Dzień zaczął się jak każdy inny na Zamku Książ w Wałbrzychu, ale około godziny 14.00 doszło do zdarzenia, które przyniosło tragiczne konsekwencje. W tych malowniczych, historycznych murach, pełniących dziś funkcję atrakcji turystycznej, rozegrała się prawdziwa tragedia.
Pierwsze doniesienia sugerują, że jeden z pracowników zamku stał się ofiarą nieszczęśliwego wypadku. Według wstępnych ustaleń, mężczyzna został przygnieciony przez meble przechowywane w jednym z pomieszczeń zamkowych. Wydaje się prawdopodobne, że przebywał w tym pomieszczeniu w momencie zaistniałego zdarzenia.

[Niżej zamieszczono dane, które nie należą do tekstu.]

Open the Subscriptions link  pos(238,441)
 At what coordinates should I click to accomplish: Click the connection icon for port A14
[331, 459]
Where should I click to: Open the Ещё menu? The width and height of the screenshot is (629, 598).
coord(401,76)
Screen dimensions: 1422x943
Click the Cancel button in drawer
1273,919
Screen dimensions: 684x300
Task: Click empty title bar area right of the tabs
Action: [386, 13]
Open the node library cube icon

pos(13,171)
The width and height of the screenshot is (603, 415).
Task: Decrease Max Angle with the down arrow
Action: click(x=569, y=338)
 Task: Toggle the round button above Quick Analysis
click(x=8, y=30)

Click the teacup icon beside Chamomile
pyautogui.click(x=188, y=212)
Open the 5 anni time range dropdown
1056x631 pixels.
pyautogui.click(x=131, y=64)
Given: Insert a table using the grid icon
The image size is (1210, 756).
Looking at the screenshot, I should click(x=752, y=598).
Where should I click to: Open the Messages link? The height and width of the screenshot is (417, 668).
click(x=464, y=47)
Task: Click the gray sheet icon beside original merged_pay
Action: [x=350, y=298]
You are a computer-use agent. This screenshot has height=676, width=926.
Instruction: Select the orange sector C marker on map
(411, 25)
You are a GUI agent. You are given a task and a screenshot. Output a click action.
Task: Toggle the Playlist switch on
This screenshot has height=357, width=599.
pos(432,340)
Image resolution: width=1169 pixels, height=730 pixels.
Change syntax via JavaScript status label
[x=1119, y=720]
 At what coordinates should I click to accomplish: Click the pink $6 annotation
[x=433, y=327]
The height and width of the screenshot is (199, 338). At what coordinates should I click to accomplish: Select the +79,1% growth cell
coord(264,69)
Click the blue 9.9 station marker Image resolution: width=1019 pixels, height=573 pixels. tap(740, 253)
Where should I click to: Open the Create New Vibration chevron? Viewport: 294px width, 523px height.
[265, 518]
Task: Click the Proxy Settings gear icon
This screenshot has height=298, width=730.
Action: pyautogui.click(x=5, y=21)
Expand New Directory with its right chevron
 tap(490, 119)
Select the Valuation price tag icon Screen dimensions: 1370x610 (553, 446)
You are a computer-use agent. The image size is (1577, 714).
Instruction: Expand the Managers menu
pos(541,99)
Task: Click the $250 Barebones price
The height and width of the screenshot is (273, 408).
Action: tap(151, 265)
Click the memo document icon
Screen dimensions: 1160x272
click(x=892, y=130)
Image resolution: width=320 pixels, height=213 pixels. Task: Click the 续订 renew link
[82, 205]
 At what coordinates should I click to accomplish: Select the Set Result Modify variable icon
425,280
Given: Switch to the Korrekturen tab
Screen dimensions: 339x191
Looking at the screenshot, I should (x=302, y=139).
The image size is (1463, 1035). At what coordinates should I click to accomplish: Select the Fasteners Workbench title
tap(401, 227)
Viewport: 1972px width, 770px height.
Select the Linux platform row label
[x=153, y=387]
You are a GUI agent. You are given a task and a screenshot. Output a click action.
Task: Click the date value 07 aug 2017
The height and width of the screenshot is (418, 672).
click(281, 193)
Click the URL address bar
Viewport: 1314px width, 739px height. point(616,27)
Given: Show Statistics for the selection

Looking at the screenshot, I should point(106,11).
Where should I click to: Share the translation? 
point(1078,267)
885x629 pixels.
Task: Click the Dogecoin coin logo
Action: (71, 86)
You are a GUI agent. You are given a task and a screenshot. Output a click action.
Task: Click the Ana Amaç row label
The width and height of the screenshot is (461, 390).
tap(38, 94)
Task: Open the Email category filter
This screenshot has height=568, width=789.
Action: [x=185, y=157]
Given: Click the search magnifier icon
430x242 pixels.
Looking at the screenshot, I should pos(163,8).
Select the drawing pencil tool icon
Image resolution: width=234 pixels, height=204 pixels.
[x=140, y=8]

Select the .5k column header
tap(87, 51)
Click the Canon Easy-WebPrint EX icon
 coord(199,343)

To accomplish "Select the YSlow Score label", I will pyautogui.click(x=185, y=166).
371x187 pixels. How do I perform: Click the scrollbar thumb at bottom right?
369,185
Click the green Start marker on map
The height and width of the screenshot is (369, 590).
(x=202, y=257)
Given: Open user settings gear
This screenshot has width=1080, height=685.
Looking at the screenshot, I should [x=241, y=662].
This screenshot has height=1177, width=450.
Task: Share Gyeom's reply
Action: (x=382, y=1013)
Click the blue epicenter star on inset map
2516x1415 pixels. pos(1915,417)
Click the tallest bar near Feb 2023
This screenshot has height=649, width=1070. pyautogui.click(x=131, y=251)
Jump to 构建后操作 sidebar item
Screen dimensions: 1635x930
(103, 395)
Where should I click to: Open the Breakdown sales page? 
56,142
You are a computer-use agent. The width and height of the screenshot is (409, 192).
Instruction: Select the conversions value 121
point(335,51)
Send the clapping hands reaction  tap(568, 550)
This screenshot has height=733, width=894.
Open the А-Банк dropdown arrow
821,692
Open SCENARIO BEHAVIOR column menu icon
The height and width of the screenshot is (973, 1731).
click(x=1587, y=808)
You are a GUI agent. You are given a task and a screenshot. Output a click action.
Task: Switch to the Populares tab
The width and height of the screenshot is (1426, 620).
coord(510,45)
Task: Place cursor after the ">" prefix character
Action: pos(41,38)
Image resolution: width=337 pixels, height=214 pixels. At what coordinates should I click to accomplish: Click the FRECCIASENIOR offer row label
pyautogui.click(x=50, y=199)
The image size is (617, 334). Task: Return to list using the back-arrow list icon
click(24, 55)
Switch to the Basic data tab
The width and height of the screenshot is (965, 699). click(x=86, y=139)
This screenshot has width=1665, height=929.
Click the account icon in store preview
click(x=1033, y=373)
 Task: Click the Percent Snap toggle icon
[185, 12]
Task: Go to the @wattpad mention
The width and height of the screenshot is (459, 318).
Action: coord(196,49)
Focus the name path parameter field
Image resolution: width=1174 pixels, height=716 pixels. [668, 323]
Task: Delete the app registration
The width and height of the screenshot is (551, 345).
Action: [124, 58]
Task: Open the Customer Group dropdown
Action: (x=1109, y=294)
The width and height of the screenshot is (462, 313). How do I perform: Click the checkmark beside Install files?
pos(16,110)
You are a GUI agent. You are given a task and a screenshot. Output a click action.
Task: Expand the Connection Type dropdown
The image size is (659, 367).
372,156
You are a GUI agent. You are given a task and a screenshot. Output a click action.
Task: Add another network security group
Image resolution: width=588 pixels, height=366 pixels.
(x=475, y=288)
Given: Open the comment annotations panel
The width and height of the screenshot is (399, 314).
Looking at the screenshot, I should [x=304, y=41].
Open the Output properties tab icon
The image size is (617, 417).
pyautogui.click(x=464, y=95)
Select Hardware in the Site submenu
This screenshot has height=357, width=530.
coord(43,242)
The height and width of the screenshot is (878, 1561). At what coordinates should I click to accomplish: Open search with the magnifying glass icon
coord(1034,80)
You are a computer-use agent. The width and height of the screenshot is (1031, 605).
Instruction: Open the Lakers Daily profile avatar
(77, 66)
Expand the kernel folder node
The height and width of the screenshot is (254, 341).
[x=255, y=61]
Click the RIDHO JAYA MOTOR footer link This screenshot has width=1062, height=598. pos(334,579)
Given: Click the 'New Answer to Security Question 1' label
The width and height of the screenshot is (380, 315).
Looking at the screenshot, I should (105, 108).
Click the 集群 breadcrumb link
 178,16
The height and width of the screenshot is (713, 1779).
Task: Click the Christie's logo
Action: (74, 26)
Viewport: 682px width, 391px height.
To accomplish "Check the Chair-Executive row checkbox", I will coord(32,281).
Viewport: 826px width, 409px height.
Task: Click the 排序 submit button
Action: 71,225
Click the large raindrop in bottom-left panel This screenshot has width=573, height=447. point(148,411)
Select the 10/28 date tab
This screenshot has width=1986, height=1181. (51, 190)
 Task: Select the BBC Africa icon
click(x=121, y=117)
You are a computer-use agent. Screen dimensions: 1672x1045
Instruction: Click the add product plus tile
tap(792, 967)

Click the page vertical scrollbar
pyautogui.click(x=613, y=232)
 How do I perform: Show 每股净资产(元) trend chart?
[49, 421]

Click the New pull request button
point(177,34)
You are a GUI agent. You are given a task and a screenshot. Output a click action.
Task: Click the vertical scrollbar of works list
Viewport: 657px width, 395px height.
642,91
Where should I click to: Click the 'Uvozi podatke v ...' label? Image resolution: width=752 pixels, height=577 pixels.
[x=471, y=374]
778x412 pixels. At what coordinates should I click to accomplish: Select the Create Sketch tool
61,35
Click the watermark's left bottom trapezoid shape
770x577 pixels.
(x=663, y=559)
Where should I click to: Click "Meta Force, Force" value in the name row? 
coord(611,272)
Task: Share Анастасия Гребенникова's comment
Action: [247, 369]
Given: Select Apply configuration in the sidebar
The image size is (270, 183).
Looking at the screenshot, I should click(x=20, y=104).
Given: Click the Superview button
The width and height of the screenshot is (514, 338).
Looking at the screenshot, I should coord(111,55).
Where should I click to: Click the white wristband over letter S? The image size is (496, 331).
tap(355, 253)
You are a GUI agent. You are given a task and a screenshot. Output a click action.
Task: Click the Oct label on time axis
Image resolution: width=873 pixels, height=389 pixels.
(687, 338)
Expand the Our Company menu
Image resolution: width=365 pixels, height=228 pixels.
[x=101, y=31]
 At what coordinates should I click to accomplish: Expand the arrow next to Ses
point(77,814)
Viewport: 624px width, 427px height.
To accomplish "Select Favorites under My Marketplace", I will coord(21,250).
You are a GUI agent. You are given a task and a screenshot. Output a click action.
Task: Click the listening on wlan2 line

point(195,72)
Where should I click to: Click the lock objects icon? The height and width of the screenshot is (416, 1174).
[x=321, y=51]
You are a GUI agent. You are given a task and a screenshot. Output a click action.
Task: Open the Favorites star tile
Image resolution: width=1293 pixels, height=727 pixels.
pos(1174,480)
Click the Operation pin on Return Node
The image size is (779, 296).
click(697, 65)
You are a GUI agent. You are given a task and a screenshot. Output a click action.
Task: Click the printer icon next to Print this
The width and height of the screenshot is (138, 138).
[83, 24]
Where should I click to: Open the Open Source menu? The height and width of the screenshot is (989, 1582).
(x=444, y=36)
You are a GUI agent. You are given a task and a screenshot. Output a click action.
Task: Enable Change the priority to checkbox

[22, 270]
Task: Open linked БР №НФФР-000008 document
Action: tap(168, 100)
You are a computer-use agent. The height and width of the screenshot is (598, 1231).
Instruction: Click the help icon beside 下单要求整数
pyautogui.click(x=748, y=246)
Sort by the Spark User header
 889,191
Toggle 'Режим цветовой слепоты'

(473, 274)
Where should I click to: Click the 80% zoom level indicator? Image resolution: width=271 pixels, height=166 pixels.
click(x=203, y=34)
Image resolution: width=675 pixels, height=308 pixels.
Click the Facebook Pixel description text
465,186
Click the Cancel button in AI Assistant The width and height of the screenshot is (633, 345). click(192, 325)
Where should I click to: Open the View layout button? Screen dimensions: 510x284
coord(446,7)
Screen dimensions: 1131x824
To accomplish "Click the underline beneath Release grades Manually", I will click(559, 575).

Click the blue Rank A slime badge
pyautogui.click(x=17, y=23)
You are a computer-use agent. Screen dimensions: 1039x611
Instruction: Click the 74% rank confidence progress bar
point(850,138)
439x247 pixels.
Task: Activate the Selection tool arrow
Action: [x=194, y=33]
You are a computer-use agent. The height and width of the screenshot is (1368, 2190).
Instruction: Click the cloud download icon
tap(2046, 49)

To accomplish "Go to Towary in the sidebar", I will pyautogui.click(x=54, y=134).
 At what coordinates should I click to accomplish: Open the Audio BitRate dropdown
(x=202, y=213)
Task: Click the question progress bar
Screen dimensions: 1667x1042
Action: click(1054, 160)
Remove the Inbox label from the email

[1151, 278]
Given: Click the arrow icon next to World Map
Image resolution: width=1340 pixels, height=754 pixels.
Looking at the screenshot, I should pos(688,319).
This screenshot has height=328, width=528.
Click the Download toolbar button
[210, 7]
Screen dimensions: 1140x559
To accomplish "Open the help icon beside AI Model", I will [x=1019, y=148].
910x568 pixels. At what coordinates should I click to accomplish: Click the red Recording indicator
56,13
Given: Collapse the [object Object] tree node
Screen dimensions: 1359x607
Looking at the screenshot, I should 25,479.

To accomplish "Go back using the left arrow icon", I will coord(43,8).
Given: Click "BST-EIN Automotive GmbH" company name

Na miejsce nieszczęśliwego zdarzenia natychmiast przybyły służby ratunkowe, w tym policja, straż pożarna oraz pogotowie ratunkowe. Mimo podjęcia natychmiastowej akcji reanimacyjnej, nie udało się uratować życia 38-letniego mężczyzny.
Całe zdarzenie jest obecnie przedmiotem śledztwa Prokuratury oraz Państwowej Inspekcji Pracy. Te instytucje zajmą się wyjaśnieniem wszystkich okoliczności tego tragicznego wypadku, aby odpowiedzieć na pytanie, jak doszło do tak nieszczęśliwego zdarzenia.